◆ Given task
Present the lines from the one containing "Select the PACKAGE" to the one containing "Click the vertical", both included, as a Markdown table with the columns No. and Line. Number each row and leave out any blank lines.

◆ A block of data

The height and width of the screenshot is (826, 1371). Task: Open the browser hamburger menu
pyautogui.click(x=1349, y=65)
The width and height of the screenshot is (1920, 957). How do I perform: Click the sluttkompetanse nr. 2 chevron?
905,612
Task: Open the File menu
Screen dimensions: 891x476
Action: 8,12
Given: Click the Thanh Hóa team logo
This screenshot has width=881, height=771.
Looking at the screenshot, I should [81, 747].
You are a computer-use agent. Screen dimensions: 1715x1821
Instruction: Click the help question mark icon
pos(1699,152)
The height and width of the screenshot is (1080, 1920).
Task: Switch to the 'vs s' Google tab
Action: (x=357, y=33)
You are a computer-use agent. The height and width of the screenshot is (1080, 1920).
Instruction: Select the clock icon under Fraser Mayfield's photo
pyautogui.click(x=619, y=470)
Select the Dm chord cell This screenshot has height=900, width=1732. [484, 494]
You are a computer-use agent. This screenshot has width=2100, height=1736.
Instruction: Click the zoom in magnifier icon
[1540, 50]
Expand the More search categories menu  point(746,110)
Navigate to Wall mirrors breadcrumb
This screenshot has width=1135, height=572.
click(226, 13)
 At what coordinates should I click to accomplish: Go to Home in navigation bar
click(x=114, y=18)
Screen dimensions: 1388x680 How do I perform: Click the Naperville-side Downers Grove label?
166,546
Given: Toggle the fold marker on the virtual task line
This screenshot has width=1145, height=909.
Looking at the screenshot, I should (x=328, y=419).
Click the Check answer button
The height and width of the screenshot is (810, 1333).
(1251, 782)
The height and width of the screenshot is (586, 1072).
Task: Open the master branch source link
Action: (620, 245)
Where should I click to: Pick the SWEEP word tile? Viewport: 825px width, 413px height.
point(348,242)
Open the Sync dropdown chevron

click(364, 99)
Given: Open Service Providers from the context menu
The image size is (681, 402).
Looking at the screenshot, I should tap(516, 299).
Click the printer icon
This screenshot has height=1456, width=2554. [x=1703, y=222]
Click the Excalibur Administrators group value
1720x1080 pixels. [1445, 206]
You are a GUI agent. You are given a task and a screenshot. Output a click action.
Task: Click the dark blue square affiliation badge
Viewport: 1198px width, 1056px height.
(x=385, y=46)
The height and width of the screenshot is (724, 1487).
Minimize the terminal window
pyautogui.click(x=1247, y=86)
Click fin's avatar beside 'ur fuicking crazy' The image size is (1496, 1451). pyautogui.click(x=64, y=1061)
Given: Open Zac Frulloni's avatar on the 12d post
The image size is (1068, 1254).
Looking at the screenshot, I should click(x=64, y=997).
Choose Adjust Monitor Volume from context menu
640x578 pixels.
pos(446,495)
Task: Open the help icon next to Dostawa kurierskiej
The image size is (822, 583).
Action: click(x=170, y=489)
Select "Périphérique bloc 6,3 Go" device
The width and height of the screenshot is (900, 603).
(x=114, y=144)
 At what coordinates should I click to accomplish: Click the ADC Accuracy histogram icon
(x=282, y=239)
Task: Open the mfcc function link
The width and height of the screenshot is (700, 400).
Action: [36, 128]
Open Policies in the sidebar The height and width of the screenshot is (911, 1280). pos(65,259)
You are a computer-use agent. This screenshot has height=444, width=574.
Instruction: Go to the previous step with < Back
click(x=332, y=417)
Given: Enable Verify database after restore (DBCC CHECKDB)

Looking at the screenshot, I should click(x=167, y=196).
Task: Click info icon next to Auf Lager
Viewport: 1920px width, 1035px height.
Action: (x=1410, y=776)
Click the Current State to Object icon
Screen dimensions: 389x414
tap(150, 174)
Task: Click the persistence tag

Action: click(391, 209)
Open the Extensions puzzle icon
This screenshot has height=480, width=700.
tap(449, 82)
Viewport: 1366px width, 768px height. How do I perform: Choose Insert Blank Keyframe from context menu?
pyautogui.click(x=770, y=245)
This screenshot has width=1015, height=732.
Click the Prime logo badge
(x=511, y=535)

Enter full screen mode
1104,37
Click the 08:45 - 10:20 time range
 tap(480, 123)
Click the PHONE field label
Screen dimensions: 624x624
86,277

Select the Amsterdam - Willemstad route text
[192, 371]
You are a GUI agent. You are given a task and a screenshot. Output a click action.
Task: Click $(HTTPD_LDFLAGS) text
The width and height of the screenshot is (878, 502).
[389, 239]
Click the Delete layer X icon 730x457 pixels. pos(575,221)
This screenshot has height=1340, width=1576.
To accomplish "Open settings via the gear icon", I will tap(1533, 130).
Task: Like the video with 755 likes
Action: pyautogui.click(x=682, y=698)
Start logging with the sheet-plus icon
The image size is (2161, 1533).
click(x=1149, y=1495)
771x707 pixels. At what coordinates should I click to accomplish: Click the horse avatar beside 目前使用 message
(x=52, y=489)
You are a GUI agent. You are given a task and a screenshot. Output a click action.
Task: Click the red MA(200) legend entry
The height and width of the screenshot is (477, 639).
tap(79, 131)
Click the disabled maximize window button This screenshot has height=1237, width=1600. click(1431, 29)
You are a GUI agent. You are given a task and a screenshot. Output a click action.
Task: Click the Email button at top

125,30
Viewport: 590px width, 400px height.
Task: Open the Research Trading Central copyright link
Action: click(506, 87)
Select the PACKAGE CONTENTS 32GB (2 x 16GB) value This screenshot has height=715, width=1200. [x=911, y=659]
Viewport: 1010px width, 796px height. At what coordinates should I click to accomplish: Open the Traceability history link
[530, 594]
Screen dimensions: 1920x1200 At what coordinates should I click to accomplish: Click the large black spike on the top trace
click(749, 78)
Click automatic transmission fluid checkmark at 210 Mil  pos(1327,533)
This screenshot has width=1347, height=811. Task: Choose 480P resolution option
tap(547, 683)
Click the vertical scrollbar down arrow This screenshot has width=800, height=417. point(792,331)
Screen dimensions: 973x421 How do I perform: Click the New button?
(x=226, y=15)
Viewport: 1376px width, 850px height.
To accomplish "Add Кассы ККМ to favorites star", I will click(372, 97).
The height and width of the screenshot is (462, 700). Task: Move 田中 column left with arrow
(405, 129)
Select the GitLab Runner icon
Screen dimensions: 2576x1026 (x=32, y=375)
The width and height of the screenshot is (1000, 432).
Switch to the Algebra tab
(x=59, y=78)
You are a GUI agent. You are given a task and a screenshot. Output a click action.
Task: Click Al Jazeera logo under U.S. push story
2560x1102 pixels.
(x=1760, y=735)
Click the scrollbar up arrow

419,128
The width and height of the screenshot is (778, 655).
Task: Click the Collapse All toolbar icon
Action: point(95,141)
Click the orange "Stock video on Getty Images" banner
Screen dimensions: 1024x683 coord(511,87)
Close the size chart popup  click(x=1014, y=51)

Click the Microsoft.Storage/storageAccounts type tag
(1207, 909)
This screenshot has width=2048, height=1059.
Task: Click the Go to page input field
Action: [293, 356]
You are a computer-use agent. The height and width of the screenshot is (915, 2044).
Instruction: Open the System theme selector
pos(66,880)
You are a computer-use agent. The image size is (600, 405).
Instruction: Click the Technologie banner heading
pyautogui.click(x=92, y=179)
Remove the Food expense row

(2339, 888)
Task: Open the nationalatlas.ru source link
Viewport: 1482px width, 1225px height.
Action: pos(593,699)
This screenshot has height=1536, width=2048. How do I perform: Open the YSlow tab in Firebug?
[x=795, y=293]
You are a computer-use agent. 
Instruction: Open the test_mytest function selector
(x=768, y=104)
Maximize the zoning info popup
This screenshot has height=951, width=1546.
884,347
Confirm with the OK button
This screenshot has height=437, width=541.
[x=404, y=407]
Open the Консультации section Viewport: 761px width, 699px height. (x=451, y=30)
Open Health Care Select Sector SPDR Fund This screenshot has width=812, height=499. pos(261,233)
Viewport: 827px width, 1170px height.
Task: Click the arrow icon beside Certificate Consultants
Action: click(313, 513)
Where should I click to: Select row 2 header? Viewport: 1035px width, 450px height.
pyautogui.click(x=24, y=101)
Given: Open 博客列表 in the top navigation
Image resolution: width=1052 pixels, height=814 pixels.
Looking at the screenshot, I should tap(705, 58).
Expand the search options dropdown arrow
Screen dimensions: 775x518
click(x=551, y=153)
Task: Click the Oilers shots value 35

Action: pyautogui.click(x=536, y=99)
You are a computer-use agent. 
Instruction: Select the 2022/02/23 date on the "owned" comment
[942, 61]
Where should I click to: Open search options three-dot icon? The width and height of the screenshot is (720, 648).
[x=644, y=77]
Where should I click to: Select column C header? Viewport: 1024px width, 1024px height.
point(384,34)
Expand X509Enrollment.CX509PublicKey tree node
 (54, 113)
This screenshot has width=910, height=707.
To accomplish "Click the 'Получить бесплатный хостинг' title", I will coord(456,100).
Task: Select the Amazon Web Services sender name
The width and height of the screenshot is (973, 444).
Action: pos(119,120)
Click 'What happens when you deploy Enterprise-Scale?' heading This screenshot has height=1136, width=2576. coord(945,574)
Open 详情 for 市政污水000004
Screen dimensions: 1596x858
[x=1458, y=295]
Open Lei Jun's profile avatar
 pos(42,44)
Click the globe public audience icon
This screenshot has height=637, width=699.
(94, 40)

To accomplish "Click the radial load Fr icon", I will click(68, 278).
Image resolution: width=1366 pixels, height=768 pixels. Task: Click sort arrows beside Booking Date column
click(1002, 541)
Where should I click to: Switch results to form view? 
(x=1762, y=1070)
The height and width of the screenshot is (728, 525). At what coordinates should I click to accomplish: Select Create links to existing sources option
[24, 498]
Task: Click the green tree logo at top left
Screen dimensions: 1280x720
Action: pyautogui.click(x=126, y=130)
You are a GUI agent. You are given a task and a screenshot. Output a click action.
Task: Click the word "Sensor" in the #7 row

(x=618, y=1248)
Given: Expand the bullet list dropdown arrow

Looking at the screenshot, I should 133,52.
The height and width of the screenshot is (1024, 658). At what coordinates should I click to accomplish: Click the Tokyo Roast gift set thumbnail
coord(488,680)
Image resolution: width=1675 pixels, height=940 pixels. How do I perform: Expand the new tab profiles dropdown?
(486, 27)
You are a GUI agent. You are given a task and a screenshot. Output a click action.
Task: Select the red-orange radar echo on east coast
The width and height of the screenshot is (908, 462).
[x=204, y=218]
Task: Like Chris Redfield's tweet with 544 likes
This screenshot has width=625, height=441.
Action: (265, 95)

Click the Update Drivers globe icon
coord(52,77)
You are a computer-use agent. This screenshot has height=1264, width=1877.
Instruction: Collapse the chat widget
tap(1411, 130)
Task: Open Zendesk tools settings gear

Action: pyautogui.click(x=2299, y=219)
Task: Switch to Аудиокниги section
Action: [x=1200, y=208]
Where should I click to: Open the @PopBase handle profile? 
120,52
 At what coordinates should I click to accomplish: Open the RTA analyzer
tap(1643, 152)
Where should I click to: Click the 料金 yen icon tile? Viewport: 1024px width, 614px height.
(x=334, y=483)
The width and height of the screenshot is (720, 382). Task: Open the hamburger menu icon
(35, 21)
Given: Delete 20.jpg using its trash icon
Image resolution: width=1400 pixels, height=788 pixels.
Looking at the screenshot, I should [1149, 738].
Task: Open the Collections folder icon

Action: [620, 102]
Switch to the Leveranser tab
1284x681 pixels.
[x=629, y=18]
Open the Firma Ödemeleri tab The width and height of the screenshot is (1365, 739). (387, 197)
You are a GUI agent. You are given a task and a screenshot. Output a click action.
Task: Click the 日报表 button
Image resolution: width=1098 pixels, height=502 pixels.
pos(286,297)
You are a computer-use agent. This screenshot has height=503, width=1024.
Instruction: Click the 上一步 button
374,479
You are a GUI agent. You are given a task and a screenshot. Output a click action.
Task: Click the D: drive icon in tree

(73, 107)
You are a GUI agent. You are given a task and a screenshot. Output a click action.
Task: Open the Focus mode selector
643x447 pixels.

◆ Response to the exercise
| No. | Line |
|---|---|
| 1 | Select the PACKAGE CONTENTS 32GB (2 x 16GB) value This screenshot has height=715, width=1200. [x=911, y=659] |
| 2 | Viewport: 1010px width, 796px height. At what coordinates should I click to accomplish: Open the Traceability history link |
| 3 | [530, 594] |
| 4 | Screen dimensions: 1920x1200 At what coordinates should I click to accomplish: Click the large black spike on the top trace |
| 5 | click(749, 78) |
| 6 | Click automatic transmission fluid checkmark at 210 Mil  pos(1327,533) |
| 7 | This screenshot has width=1347, height=811. Task: Choose 480P resolution option |
| 8 | tap(547, 683) |
| 9 | Click the vertical scrollbar down arrow This screenshot has width=800, height=417. point(792,331) |